In the listing below, find each line with the string "Task" and report it.

######

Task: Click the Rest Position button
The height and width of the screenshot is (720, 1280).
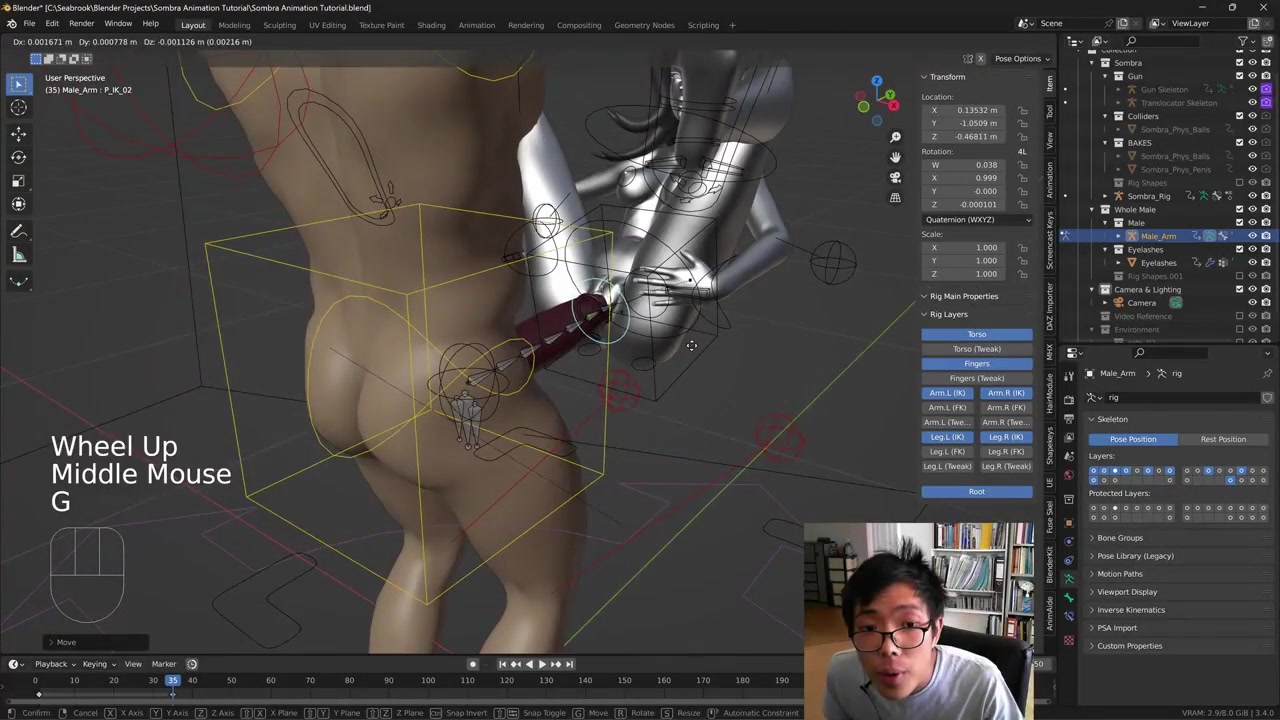Action: (x=1223, y=439)
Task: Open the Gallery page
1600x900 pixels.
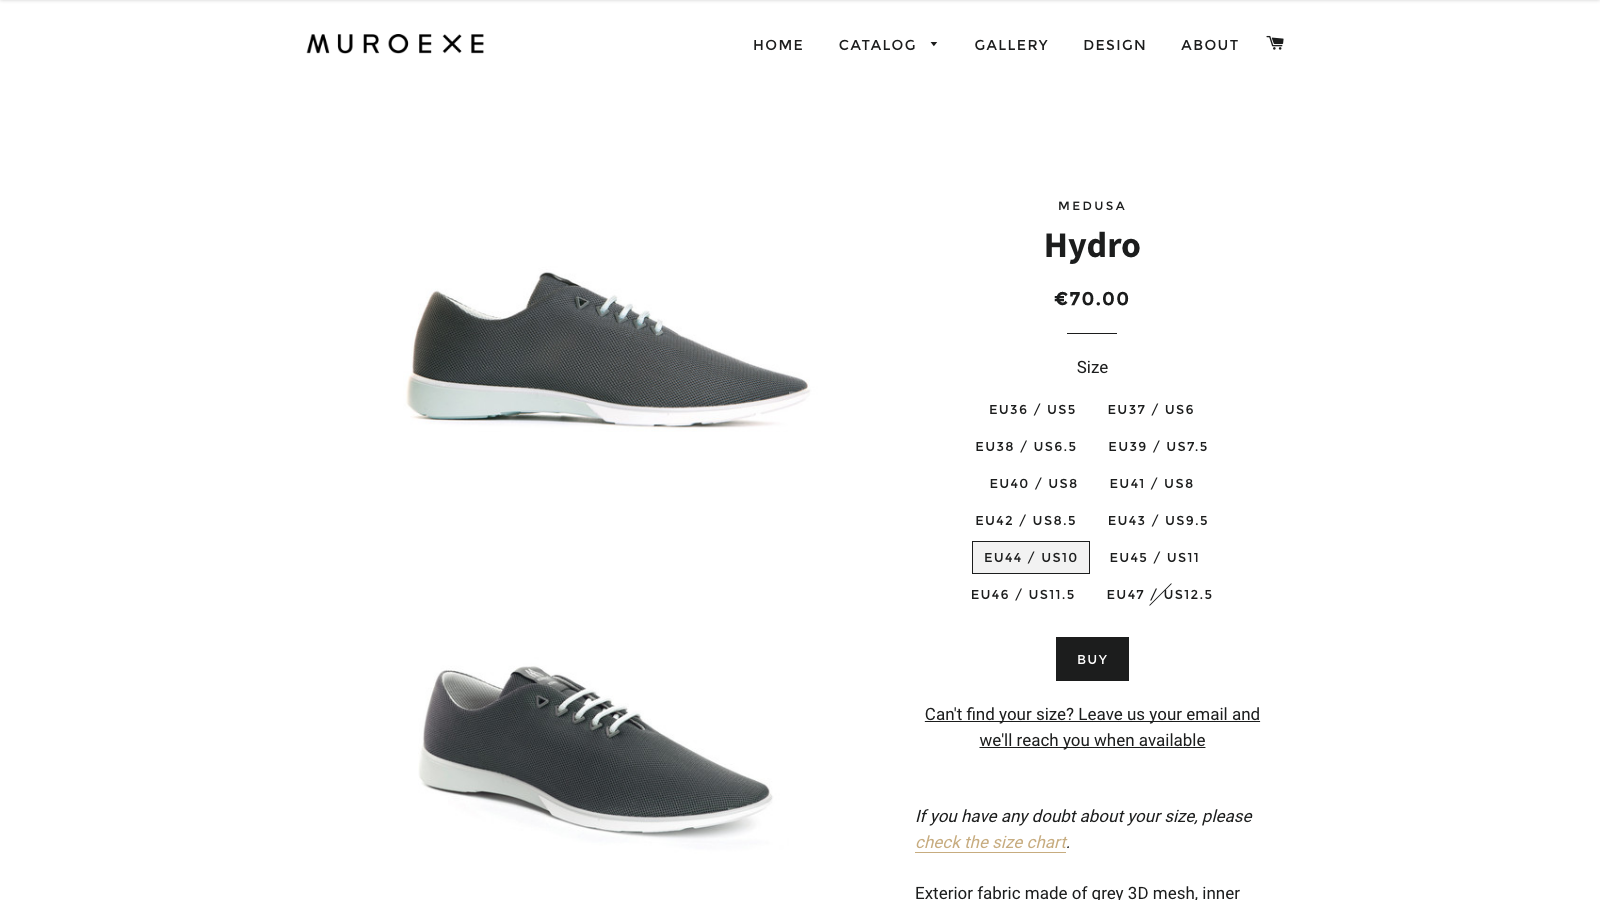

######

• REPLY TO THE EXERCISE:
Task: Click the Rest Position button
Task: Open the Gallery page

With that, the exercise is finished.